Une équipe de direction renouvelée a été mise en place cet été pour amorcer le virage. «Notre stratégie est de cesser de courir après les petits clients, qui peuvent aller chez Microsoft ou Amazon, et se concentrer sur ceux qui ont besoin de services plus complexes et plus sophistiqués, de sécurité accrue, d'une infrastructure plus robuste et plus fiable.»

Le centre de données de Kirkland, inauguré en septembre, est justement de niveau 3, soit supérieur à ce qu'offrent les concurrents américains. «La clientèle de Microsoft ne cherche pas ce genre de service.»

La gamme de prix varie de 100 000 $ à 500 $ par mois. C'est dans ce dernier créneau que Cogeco s'avoue larguée par la concurrence. Les premiers résultats de cette stratégie, axée sur «un cycle de vente plus lent», sont excellents, dit Louis Audet, qui dit avoir fait des gains de clientèle.

«On est content d'être dans ce secteur porteur» qui génère des ventes annuelles de 300 millions $, et qui représente 10 % du bénéfice avant impôt, amortissement et intérêt. Il n'y aura pas de nouveaux investissements ou d'achats dans ce secteur à court terme.
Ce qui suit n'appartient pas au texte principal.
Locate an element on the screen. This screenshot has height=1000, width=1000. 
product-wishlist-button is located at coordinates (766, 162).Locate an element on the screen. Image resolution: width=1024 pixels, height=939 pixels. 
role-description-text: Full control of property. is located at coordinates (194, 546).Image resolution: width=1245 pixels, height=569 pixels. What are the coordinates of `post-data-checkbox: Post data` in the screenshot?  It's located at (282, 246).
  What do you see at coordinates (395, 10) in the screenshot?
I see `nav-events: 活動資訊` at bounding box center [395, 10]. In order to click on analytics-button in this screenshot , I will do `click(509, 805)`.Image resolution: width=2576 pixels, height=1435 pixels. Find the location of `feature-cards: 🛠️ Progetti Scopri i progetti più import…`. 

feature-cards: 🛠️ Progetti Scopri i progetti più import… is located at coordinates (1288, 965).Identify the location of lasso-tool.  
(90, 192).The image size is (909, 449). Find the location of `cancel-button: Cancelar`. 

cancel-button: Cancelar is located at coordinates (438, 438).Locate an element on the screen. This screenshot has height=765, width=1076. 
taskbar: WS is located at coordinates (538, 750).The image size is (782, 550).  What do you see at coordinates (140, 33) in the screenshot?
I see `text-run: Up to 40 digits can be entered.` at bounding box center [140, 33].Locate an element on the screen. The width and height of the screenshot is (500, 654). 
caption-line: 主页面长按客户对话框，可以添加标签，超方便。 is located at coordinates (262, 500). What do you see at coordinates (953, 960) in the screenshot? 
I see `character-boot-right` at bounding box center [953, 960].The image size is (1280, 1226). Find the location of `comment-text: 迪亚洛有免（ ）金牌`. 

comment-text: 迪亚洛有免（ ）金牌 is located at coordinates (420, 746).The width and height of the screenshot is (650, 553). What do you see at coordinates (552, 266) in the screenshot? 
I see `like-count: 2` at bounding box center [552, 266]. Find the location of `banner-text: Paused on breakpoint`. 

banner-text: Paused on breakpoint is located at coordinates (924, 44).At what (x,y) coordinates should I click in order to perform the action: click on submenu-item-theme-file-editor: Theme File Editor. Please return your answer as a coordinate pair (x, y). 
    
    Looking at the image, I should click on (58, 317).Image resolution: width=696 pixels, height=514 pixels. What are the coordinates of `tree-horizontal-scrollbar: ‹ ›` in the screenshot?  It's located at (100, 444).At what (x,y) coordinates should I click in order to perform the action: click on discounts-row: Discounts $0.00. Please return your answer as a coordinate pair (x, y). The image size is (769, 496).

La clientèle des centres de données de Cogeco provient de partout sur la planète, d'Europe, de Chine, d'Inde, de Russie ou d'Indonésie. Et surtout des États-Unis. Le stockage de données d'une entreprise à l'extérieur de son territoire est légal, hormis pour les données financières. «Il n'y a pas de frontières», a mentionné Louis Audet.